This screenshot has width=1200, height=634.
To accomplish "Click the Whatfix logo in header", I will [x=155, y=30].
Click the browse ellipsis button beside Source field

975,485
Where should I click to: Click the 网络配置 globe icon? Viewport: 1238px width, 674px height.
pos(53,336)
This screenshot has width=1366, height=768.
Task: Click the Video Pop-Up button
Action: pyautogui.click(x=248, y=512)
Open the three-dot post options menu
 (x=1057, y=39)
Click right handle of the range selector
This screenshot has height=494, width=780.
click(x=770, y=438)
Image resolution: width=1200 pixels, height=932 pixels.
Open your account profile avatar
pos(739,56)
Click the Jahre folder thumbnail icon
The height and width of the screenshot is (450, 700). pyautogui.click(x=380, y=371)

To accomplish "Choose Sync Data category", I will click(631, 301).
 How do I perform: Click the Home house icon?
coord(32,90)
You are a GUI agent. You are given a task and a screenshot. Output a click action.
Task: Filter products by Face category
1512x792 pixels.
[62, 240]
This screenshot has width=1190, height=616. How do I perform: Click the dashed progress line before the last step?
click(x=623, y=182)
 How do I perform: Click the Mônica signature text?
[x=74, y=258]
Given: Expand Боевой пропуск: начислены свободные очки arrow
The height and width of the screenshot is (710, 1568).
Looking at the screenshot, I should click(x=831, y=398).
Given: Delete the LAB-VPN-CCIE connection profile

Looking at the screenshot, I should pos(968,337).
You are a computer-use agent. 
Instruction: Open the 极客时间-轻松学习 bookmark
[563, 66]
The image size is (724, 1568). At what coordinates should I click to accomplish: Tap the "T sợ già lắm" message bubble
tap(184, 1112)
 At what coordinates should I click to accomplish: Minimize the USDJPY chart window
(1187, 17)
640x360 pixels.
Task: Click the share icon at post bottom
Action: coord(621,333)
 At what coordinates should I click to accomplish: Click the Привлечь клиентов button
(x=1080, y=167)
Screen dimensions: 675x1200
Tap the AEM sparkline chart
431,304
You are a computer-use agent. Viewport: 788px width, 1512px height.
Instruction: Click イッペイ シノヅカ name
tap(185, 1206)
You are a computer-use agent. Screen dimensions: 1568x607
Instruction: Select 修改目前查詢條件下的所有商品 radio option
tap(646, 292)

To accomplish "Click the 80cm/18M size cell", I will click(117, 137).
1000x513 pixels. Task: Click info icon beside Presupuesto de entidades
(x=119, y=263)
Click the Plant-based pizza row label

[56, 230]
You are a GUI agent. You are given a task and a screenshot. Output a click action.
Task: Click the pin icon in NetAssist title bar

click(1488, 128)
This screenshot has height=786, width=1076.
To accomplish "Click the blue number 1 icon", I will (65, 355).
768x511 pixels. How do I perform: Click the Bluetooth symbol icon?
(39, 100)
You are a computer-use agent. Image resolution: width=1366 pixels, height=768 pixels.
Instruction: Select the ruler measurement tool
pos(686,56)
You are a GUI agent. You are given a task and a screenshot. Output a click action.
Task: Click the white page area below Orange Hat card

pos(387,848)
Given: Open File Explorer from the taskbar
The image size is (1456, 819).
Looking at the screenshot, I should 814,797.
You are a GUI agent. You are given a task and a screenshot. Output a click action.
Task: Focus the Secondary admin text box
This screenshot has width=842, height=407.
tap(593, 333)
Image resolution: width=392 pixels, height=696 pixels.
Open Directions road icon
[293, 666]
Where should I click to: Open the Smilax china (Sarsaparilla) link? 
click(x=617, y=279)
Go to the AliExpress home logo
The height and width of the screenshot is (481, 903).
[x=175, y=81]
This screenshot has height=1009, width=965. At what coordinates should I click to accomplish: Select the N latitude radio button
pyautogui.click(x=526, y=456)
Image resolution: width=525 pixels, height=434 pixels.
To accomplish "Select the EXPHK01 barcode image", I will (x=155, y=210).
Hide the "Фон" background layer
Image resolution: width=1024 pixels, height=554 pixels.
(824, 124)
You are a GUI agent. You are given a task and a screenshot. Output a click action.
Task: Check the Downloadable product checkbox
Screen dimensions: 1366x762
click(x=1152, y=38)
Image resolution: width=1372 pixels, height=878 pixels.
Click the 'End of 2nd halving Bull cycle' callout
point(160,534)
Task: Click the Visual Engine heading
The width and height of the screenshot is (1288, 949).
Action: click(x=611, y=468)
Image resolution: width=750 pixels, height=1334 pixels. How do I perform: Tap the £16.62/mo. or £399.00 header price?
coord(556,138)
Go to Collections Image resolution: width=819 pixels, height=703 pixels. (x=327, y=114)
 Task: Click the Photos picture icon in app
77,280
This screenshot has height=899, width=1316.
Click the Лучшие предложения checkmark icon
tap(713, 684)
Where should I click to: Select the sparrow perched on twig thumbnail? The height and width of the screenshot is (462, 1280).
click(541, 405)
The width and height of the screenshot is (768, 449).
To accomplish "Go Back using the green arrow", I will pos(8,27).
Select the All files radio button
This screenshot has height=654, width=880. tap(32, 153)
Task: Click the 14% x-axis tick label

══════

▶ _What to do_
All of the data above needs to be set down again exactly. Include every line.

▶ _Task response_
This screenshot has width=1200, height=634.
To accomplish "Click the Whatfix logo in header", I will [x=155, y=30].
Click the browse ellipsis button beside Source field

975,485
Where should I click to: Click the 网络配置 globe icon? Viewport: 1238px width, 674px height.
pos(53,336)
This screenshot has width=1366, height=768.
Task: Click the Video Pop-Up button
Action: pyautogui.click(x=248, y=512)
Open the three-dot post options menu
 (x=1057, y=39)
Click right handle of the range selector
This screenshot has height=494, width=780.
click(x=770, y=438)
Image resolution: width=1200 pixels, height=932 pixels.
Open your account profile avatar
pos(739,56)
Click the Jahre folder thumbnail icon
The height and width of the screenshot is (450, 700). pyautogui.click(x=380, y=371)

To accomplish "Choose Sync Data category", I will click(631, 301).
 How do I perform: Click the Home house icon?
coord(32,90)
You are a GUI agent. You are given a task and a screenshot. Output a click action.
Task: Filter products by Face category
1512x792 pixels.
[62, 240]
This screenshot has width=1190, height=616. How do I perform: Click the dashed progress line before the last step?
click(x=623, y=182)
 How do I perform: Click the Mônica signature text?
[x=74, y=258]
Given: Expand Боевой пропуск: начислены свободные очки arrow
The height and width of the screenshot is (710, 1568).
Looking at the screenshot, I should click(x=831, y=398).
Given: Delete the LAB-VPN-CCIE connection profile

Looking at the screenshot, I should pos(968,337).
You are a computer-use agent. 
Instruction: Open the 极客时间-轻松学习 bookmark
[563, 66]
The image size is (724, 1568). At what coordinates should I click to accomplish: Tap the "T sợ già lắm" message bubble
tap(184, 1112)
 At what coordinates should I click to accomplish: Minimize the USDJPY chart window
(1187, 17)
640x360 pixels.
Task: Click the share icon at post bottom
Action: coord(621,333)
 At what coordinates should I click to accomplish: Click the Привлечь клиентов button
(x=1080, y=167)
Screen dimensions: 675x1200
Tap the AEM sparkline chart
431,304
You are a computer-use agent. Viewport: 788px width, 1512px height.
Instruction: Click イッペイ シノヅカ name
tap(185, 1206)
You are a computer-use agent. Screen dimensions: 1568x607
Instruction: Select 修改目前查詢條件下的所有商品 radio option
tap(646, 292)

To accomplish "Click the 80cm/18M size cell", I will click(117, 137).
1000x513 pixels. Task: Click info icon beside Presupuesto de entidades
(x=119, y=263)
Click the Plant-based pizza row label

[56, 230]
You are a GUI agent. You are given a task and a screenshot. Output a click action.
Task: Click the pin icon in NetAssist title bar

click(1488, 128)
This screenshot has height=786, width=1076.
To accomplish "Click the blue number 1 icon", I will (65, 355).
768x511 pixels. How do I perform: Click the Bluetooth symbol icon?
(39, 100)
You are a computer-use agent. Image resolution: width=1366 pixels, height=768 pixels.
Instruction: Select the ruler measurement tool
pos(686,56)
You are a GUI agent. You are given a task and a screenshot. Output a click action.
Task: Click the white page area below Orange Hat card

pos(387,848)
Given: Open File Explorer from the taskbar
The image size is (1456, 819).
Looking at the screenshot, I should 814,797.
You are a GUI agent. You are given a task and a screenshot. Output a click action.
Task: Focus the Secondary admin text box
This screenshot has width=842, height=407.
tap(593, 333)
Image resolution: width=392 pixels, height=696 pixels.
Open Directions road icon
[293, 666]
Where should I click to: Open the Smilax china (Sarsaparilla) link? 
click(x=617, y=279)
Go to the AliExpress home logo
The height and width of the screenshot is (481, 903).
[x=175, y=81]
This screenshot has height=1009, width=965. At what coordinates should I click to accomplish: Select the N latitude radio button
pyautogui.click(x=526, y=456)
Image resolution: width=525 pixels, height=434 pixels.
To accomplish "Select the EXPHK01 barcode image", I will (x=155, y=210).
Hide the "Фон" background layer
Image resolution: width=1024 pixels, height=554 pixels.
(824, 124)
You are a GUI agent. You are given a task and a screenshot. Output a click action.
Task: Check the Downloadable product checkbox
Screen dimensions: 1366x762
click(x=1152, y=38)
Image resolution: width=1372 pixels, height=878 pixels.
Click the 'End of 2nd halving Bull cycle' callout
point(160,534)
Task: Click the Visual Engine heading
The width and height of the screenshot is (1288, 949).
Action: click(x=611, y=468)
Image resolution: width=750 pixels, height=1334 pixels. How do I perform: Tap the £16.62/mo. or £399.00 header price?
coord(556,138)
Go to Collections Image resolution: width=819 pixels, height=703 pixels. (x=327, y=114)
 Task: Click the Photos picture icon in app
77,280
This screenshot has height=899, width=1316.
Click the Лучшие предложения checkmark icon
tap(713, 684)
Where should I click to: Select the sparrow perched on twig thumbnail? The height and width of the screenshot is (462, 1280).
click(541, 405)
The width and height of the screenshot is (768, 449).
To accomplish "Go Back using the green arrow", I will pos(8,27).
Select the All files radio button
This screenshot has height=654, width=880. tap(32, 153)
Task: Click the 14% x-axis tick label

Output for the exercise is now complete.